## INSTRUCTIONS FOR THE TASK
Down to the final line, reproduce the entries that follow exactly.

Start of Block

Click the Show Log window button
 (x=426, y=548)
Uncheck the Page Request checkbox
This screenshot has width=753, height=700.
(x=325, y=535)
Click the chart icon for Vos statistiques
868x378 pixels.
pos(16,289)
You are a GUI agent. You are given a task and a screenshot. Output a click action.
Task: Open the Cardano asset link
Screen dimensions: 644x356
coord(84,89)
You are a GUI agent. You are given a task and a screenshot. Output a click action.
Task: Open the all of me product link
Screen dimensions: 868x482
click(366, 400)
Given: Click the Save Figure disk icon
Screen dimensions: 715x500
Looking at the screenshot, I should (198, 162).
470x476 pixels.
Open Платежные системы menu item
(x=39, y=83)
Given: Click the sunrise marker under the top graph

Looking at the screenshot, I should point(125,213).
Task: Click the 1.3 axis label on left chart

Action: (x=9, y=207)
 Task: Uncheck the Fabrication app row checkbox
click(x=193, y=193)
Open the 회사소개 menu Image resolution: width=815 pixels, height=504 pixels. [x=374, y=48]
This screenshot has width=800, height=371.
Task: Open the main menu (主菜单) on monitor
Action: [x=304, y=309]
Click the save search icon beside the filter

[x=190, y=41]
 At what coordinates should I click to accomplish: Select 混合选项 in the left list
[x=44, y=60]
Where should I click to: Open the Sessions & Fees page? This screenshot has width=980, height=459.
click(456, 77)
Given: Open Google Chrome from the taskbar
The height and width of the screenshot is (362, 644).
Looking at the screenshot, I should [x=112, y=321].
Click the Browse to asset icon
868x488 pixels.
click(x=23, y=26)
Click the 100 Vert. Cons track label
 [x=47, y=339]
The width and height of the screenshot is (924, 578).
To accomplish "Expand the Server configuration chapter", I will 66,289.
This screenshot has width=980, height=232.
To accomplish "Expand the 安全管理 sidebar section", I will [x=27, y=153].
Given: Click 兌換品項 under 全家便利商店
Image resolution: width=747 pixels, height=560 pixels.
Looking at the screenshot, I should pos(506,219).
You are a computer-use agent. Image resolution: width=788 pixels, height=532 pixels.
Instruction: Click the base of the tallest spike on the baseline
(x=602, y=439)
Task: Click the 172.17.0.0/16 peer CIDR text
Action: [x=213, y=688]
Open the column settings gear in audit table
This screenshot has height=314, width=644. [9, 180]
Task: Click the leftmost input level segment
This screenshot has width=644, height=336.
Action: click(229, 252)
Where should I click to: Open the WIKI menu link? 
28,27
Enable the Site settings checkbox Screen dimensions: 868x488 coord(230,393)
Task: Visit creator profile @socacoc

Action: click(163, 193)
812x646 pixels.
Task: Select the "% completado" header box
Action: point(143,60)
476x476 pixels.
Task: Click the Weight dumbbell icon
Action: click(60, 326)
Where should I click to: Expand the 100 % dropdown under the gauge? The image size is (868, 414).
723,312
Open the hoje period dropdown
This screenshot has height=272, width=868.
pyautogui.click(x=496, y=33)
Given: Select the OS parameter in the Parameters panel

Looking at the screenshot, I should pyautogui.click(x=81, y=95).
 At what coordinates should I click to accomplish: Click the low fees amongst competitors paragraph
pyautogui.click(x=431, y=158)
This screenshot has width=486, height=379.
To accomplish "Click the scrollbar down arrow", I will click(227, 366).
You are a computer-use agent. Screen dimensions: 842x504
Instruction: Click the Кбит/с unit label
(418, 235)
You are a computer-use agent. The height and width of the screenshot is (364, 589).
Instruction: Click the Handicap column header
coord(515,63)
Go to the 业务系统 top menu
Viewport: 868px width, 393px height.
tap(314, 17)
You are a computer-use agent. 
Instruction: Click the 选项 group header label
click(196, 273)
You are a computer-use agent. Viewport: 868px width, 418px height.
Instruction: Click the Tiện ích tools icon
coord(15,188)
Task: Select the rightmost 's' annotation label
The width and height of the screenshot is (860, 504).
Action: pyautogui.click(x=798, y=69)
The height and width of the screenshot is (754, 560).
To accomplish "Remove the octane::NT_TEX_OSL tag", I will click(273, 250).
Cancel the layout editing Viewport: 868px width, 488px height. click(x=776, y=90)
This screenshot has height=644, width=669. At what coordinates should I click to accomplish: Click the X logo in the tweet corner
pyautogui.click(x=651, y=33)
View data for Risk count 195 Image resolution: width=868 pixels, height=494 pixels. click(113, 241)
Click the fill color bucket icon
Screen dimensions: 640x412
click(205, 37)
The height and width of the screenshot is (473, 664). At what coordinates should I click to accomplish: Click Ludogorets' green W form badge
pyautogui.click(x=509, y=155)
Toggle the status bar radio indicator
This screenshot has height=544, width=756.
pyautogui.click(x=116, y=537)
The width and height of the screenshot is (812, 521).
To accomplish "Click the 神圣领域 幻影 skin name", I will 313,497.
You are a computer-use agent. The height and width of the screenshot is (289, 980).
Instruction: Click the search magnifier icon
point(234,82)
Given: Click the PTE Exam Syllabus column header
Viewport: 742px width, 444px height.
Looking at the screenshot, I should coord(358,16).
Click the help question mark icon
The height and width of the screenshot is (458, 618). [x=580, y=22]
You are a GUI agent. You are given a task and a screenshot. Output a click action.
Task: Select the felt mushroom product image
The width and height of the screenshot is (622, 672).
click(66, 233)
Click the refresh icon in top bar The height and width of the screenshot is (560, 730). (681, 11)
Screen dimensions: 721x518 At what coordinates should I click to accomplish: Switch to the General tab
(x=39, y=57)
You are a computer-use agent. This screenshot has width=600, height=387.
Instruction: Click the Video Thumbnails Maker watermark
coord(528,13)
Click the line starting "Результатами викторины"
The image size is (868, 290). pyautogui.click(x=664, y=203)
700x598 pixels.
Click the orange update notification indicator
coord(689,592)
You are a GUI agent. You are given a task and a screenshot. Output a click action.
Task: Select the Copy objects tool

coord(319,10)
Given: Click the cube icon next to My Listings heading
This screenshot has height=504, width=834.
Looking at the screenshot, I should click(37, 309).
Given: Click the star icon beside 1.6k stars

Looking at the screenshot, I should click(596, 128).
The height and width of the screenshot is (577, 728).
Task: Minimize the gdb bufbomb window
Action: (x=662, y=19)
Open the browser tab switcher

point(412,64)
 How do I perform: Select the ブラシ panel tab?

End of Block

## PROBLEM SOLUTION
Click the Show Log window button
 (x=426, y=548)
Uncheck the Page Request checkbox
This screenshot has width=753, height=700.
(x=325, y=535)
Click the chart icon for Vos statistiques
868x378 pixels.
pos(16,289)
You are a GUI agent. You are given a task and a screenshot. Output a click action.
Task: Open the Cardano asset link
Screen dimensions: 644x356
coord(84,89)
You are a GUI agent. You are given a task and a screenshot. Output a click action.
Task: Open the all of me product link
Screen dimensions: 868x482
click(366, 400)
Given: Click the Save Figure disk icon
Screen dimensions: 715x500
Looking at the screenshot, I should (198, 162).
470x476 pixels.
Open Платежные системы menu item
(x=39, y=83)
Given: Click the sunrise marker under the top graph

Looking at the screenshot, I should point(125,213).
Task: Click the 1.3 axis label on left chart

Action: (x=9, y=207)
 Task: Uncheck the Fabrication app row checkbox
click(x=193, y=193)
Open the 회사소개 menu Image resolution: width=815 pixels, height=504 pixels. [x=374, y=48]
This screenshot has width=800, height=371.
Task: Open the main menu (主菜单) on monitor
Action: [x=304, y=309]
Click the save search icon beside the filter

[x=190, y=41]
 At what coordinates should I click to accomplish: Select 混合选项 in the left list
[x=44, y=60]
Where should I click to: Open the Sessions & Fees page? This screenshot has width=980, height=459.
click(456, 77)
Given: Open Google Chrome from the taskbar
The height and width of the screenshot is (362, 644).
Looking at the screenshot, I should [x=112, y=321].
Click the Browse to asset icon
868x488 pixels.
click(x=23, y=26)
Click the 100 Vert. Cons track label
 [x=47, y=339]
The width and height of the screenshot is (924, 578).
To accomplish "Expand the Server configuration chapter", I will 66,289.
This screenshot has width=980, height=232.
To accomplish "Expand the 安全管理 sidebar section", I will [x=27, y=153].
Given: Click 兌換品項 under 全家便利商店
Image resolution: width=747 pixels, height=560 pixels.
Looking at the screenshot, I should pos(506,219).
You are a computer-use agent. Image resolution: width=788 pixels, height=532 pixels.
Instruction: Click the base of the tallest spike on the baseline
(x=602, y=439)
Task: Click the 172.17.0.0/16 peer CIDR text
Action: [x=213, y=688]
Open the column settings gear in audit table
This screenshot has height=314, width=644. [9, 180]
Task: Click the leftmost input level segment
This screenshot has width=644, height=336.
Action: click(229, 252)
Where should I click to: Open the WIKI menu link? 
28,27
Enable the Site settings checkbox Screen dimensions: 868x488 coord(230,393)
Task: Visit creator profile @socacoc

Action: click(163, 193)
812x646 pixels.
Task: Select the "% completado" header box
Action: point(143,60)
476x476 pixels.
Task: Click the Weight dumbbell icon
Action: click(60, 326)
Where should I click to: Expand the 100 % dropdown under the gauge? The image size is (868, 414).
723,312
Open the hoje period dropdown
This screenshot has height=272, width=868.
pyautogui.click(x=496, y=33)
Given: Select the OS parameter in the Parameters panel

Looking at the screenshot, I should pyautogui.click(x=81, y=95).
 At what coordinates should I click to accomplish: Click the low fees amongst competitors paragraph
pyautogui.click(x=431, y=158)
This screenshot has width=486, height=379.
To accomplish "Click the scrollbar down arrow", I will click(227, 366).
You are a computer-use agent. Screen dimensions: 842x504
Instruction: Click the Кбит/с unit label
(418, 235)
You are a computer-use agent. The height and width of the screenshot is (364, 589).
Instruction: Click the Handicap column header
coord(515,63)
Go to the 业务系统 top menu
Viewport: 868px width, 393px height.
tap(314, 17)
You are a computer-use agent. 
Instruction: Click the 选项 group header label
click(196, 273)
You are a computer-use agent. Viewport: 868px width, 418px height.
Instruction: Click the Tiện ích tools icon
coord(15,188)
Task: Select the rightmost 's' annotation label
The width and height of the screenshot is (860, 504).
Action: pyautogui.click(x=798, y=69)
The height and width of the screenshot is (754, 560).
To accomplish "Remove the octane::NT_TEX_OSL tag", I will click(273, 250).
Cancel the layout editing Viewport: 868px width, 488px height. click(x=776, y=90)
This screenshot has height=644, width=669. At what coordinates should I click to accomplish: Click the X logo in the tweet corner
pyautogui.click(x=651, y=33)
View data for Risk count 195 Image resolution: width=868 pixels, height=494 pixels. click(113, 241)
Click the fill color bucket icon
Screen dimensions: 640x412
click(205, 37)
The height and width of the screenshot is (473, 664). At what coordinates should I click to accomplish: Click Ludogorets' green W form badge
pyautogui.click(x=509, y=155)
Toggle the status bar radio indicator
This screenshot has height=544, width=756.
pyautogui.click(x=116, y=537)
The width and height of the screenshot is (812, 521).
To accomplish "Click the 神圣领域 幻影 skin name", I will 313,497.
You are a computer-use agent. The height and width of the screenshot is (289, 980).
Instruction: Click the search magnifier icon
point(234,82)
Given: Click the PTE Exam Syllabus column header
Viewport: 742px width, 444px height.
Looking at the screenshot, I should coord(358,16).
Click the help question mark icon
The height and width of the screenshot is (458, 618). [x=580, y=22]
You are a GUI agent. You are given a task and a screenshot. Output a click action.
Task: Select the felt mushroom product image
The width and height of the screenshot is (622, 672).
click(66, 233)
Click the refresh icon in top bar The height and width of the screenshot is (560, 730). (681, 11)
Screen dimensions: 721x518 At what coordinates should I click to accomplish: Switch to the General tab
(x=39, y=57)
You are a computer-use agent. This screenshot has width=600, height=387.
Instruction: Click the Video Thumbnails Maker watermark
coord(528,13)
Click the line starting "Результатами викторины"
The image size is (868, 290). pyautogui.click(x=664, y=203)
700x598 pixels.
Click the orange update notification indicator
coord(689,592)
You are a GUI agent. You are given a task and a screenshot. Output a click action.
Task: Select the Copy objects tool

coord(319,10)
Given: Click the cube icon next to My Listings heading
This screenshot has height=504, width=834.
Looking at the screenshot, I should click(37, 309).
Given: Click the star icon beside 1.6k stars

Looking at the screenshot, I should click(596, 128).
The height and width of the screenshot is (577, 728).
Task: Minimize the gdb bufbomb window
Action: (x=662, y=19)
Open the browser tab switcher

point(412,64)
 How do I perform: Select the ブラシ panel tab?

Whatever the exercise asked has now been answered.